Reproduce word for word, from the entries below, the line with "The image size is (506, 182).", the line with "Switch to mobile", and every line between them, and nothing more.

===============

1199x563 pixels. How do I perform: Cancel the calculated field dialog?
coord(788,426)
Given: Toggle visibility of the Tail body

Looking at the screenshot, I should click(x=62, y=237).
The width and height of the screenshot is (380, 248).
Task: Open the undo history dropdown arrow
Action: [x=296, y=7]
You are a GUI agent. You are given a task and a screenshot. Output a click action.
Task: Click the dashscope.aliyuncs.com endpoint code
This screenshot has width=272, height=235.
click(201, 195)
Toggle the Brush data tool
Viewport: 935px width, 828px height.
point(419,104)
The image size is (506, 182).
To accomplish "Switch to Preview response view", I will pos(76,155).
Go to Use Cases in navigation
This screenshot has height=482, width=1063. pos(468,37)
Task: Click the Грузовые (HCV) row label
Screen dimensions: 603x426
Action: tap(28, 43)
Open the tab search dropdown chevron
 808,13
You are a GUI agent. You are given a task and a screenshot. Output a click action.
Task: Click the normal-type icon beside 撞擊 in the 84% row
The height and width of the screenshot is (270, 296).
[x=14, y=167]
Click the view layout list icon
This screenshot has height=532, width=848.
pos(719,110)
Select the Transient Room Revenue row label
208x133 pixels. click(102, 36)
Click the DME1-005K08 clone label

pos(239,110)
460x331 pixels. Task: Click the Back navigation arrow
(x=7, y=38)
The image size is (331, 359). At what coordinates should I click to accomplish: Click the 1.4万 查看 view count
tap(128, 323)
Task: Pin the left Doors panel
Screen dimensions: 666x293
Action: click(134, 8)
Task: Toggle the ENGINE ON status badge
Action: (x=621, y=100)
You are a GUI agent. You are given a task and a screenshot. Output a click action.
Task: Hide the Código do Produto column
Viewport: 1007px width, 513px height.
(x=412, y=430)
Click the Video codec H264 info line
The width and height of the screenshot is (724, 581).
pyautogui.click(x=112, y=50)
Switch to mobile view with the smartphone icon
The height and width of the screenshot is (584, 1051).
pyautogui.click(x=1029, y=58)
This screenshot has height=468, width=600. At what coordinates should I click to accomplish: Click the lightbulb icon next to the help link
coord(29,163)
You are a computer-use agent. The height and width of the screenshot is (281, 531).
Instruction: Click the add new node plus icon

===============

SOLUTION BELOW:
The image size is (506, 182).
To accomplish "Switch to Preview response view", I will pos(76,155).
Go to Use Cases in navigation
This screenshot has height=482, width=1063. pos(468,37)
Task: Click the Грузовые (HCV) row label
Screen dimensions: 603x426
Action: tap(28, 43)
Open the tab search dropdown chevron
 808,13
You are a GUI agent. You are given a task and a screenshot. Output a click action.
Task: Click the normal-type icon beside 撞擊 in the 84% row
The height and width of the screenshot is (270, 296).
[x=14, y=167]
Click the view layout list icon
This screenshot has height=532, width=848.
pos(719,110)
Select the Transient Room Revenue row label
208x133 pixels. click(102, 36)
Click the DME1-005K08 clone label

pos(239,110)
460x331 pixels. Task: Click the Back navigation arrow
(x=7, y=38)
The image size is (331, 359). At what coordinates should I click to accomplish: Click the 1.4万 查看 view count
tap(128, 323)
Task: Pin the left Doors panel
Screen dimensions: 666x293
Action: click(134, 8)
Task: Toggle the ENGINE ON status badge
Action: (x=621, y=100)
You are a GUI agent. You are given a task and a screenshot. Output a click action.
Task: Hide the Código do Produto column
Viewport: 1007px width, 513px height.
(x=412, y=430)
Click the Video codec H264 info line
The width and height of the screenshot is (724, 581).
pyautogui.click(x=112, y=50)
Switch to mobile view with the smartphone icon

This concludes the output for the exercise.